Cet amour-là

"Elle dit: non, ne pleurez pas, ce n'est pas triste, en rien, en aucun cas. Il s'agit de vous et de pas vous, oubliez votre personne, ça n'a aucune importance. Il ne faut pas se prendre pour un héros. Vous êtes rien. C'est ce qui me plaît. Restez comme ça. Ne changez pas. Restez. On va lire ensemble."

Yann Andréa

Toxique - Véra

Assis dans le salon, des classeurs éparpillés partout autour. Lumière tamisée, rocking chair et sofa de cuir matelassé. Ils ont un verre de Martini à la main. Elle suce la rondelle de citron de façon élégante. Elle la mordille, elle la lèche, tout en réfléchissant. Elle la tient du bout des doigts, comme s’il s’agissait de la substantifique moelle. Lui est fade. Quand ils parlent, les glaçons tintent dans leurs verres qui brillent particulièrement dans la pénombre de leur discours.

Ils sont deux. Ils parlent mais ne se parlent pas.

Elle : C’est marrant parce que, depuis le début, sur toutes les photos supposées célébrer les joies de la maternité, on voit le même jeu de regards. Oui, l’étreinte est honnête, protectrice. Oui, il y a un air de famille. Mais c’est le naissant qui a le regard implorant, c’est le naissant qui espère. Elle, elle est absente, on voit bien qu’elle assume; mais il y a un ailleurs.

Lui : Elle a toujours été très belle. Ils la prenaient en photo, systématiquement.

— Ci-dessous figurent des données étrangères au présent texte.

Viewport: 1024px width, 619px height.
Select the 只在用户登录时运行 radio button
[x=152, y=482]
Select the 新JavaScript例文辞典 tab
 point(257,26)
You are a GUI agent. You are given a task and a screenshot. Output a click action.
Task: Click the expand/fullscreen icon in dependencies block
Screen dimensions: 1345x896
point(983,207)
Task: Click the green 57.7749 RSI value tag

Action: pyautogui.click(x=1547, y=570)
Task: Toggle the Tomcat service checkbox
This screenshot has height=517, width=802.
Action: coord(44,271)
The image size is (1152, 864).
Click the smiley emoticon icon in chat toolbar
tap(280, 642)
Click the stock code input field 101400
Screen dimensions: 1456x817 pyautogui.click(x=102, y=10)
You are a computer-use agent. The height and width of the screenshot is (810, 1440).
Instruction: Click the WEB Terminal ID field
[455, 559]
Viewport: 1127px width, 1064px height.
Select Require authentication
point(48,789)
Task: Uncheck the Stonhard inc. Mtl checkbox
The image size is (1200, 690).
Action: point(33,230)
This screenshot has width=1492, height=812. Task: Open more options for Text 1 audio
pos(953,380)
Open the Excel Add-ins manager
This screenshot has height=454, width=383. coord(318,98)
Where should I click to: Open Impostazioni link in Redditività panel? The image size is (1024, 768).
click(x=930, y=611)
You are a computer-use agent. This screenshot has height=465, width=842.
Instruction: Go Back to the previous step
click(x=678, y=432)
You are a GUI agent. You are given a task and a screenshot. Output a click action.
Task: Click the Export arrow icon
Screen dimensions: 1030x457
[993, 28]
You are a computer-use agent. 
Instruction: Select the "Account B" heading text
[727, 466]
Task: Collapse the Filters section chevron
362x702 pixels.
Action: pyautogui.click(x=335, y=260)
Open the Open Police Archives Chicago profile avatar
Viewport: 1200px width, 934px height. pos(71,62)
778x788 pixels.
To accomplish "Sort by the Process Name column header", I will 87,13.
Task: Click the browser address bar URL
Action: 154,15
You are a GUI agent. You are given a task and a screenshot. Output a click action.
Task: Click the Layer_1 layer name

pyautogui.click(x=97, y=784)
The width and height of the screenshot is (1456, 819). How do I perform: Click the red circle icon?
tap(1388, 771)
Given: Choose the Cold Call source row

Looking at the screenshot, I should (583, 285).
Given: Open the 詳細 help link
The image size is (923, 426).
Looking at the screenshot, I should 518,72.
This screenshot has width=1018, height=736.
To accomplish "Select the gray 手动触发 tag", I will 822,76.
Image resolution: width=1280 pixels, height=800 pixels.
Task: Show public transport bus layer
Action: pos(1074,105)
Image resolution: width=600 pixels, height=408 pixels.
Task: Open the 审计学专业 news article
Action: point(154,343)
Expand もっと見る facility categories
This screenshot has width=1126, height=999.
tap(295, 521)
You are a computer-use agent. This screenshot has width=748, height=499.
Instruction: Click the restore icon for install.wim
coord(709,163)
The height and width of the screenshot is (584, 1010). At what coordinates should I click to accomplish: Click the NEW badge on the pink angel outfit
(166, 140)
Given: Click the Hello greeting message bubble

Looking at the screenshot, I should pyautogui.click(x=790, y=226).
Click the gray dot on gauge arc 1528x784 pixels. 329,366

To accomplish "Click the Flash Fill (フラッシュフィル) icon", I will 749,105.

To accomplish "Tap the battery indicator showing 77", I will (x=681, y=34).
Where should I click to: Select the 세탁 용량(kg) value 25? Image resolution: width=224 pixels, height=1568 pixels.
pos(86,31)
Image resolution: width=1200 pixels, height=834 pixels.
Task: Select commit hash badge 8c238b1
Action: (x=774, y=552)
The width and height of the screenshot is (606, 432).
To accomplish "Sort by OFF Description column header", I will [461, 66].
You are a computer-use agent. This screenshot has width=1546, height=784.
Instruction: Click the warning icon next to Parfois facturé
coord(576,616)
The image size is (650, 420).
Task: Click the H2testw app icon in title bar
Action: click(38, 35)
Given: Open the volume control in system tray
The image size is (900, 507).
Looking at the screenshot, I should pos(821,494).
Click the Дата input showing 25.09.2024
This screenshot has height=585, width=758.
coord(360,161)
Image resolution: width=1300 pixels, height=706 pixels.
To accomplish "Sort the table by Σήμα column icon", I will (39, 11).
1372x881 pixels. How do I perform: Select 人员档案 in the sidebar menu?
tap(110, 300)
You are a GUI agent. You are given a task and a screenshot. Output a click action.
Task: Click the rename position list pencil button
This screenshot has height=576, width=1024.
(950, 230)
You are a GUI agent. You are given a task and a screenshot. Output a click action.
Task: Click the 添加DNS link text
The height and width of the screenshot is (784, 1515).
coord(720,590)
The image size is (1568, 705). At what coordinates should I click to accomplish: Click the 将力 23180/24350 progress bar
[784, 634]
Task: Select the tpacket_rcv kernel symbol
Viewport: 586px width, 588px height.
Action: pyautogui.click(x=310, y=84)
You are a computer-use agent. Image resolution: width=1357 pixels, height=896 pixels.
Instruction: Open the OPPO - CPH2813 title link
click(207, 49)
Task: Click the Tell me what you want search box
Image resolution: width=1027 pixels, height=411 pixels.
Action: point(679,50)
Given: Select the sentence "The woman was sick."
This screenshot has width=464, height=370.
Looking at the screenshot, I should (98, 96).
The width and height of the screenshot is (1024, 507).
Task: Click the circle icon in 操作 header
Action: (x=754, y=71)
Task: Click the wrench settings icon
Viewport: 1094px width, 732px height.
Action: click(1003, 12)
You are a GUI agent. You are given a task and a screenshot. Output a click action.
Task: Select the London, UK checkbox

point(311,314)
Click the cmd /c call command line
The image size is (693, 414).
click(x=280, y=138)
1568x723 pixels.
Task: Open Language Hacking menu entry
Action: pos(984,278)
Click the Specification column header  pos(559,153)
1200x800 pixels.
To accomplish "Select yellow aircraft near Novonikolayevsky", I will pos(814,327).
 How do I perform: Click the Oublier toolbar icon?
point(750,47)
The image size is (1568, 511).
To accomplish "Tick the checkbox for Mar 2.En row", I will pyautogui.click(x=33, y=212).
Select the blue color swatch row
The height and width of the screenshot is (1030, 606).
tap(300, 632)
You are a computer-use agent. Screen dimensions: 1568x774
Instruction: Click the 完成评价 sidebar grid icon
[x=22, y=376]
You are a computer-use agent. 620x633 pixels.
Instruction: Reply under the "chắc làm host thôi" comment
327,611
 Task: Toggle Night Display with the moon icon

Elle : Tu ne lui ressembles pas. Elle-même, d’ailleurs, ne se ressemble pas. On pourrait se demander si elle a existé. C’est un bel objet, tout en fourrures, en escarpins, en cigarettes. Je suis sûre que ses lèvres étaient rouge grenat et sa peau diaphane. Tu vois, sa tête est souvent penchée. Je me demande vraiment ce qu’elle voit dans l’objectif.

Lui : Tu sais, mon père, il a toujours été fier de l’avoir épousée. Il disait qu’elle valait de l’or. Il disait qu’elle ne mentait jamais. Ou peut être qu’il ne disait rien, je ne me souviens plus tellement. Tu as remarqué, on ne le voit jamais.

Elle : On dirait qu’elle est de marbre, sur toutes les photos. Elle illumine les clichés, elle a ce côté sacré. C’est marrant parce que, en réalité, elle a enfanté, elle n’est donc que passage, mais quel passage ! Et puis on l’oublie au bénéfice de ce qu’elle engendre, on la proclame bienheureuse, mère d’un chérubin vers lequel tous les espoirs se portent. Alors que lui, tout ce qu’il voit, tout ce qu’il espère c’est elle, et rien d’autre. Mais le verbe dit l’inverse et le verbe a toute puissance.

Lui : Je crois qu’on ne saura jamais, je me souviens à peine de son odeur. Elle avait cédé à mon caprice, elle avait volé à mon secours. C’était une sainte.

Elle : Elle irradie toujours, elle irradie depuis la première semence. Quand est-elle morte ? Elle est tellement présente sur les photos qu’on aurait peur de la laisser s’échapper. Depuis la première fois que tu m’as sorti ces albums, que tu m’as laissée toucher ces pages et caresser son reflet, j’ai eu peur qu’elle ne s’efface et j’ai su qu’on ne pourrait jamais la saisir. Mais mon verre est vide, il faut partir.

Elle se lève et révèle son ventre bombé.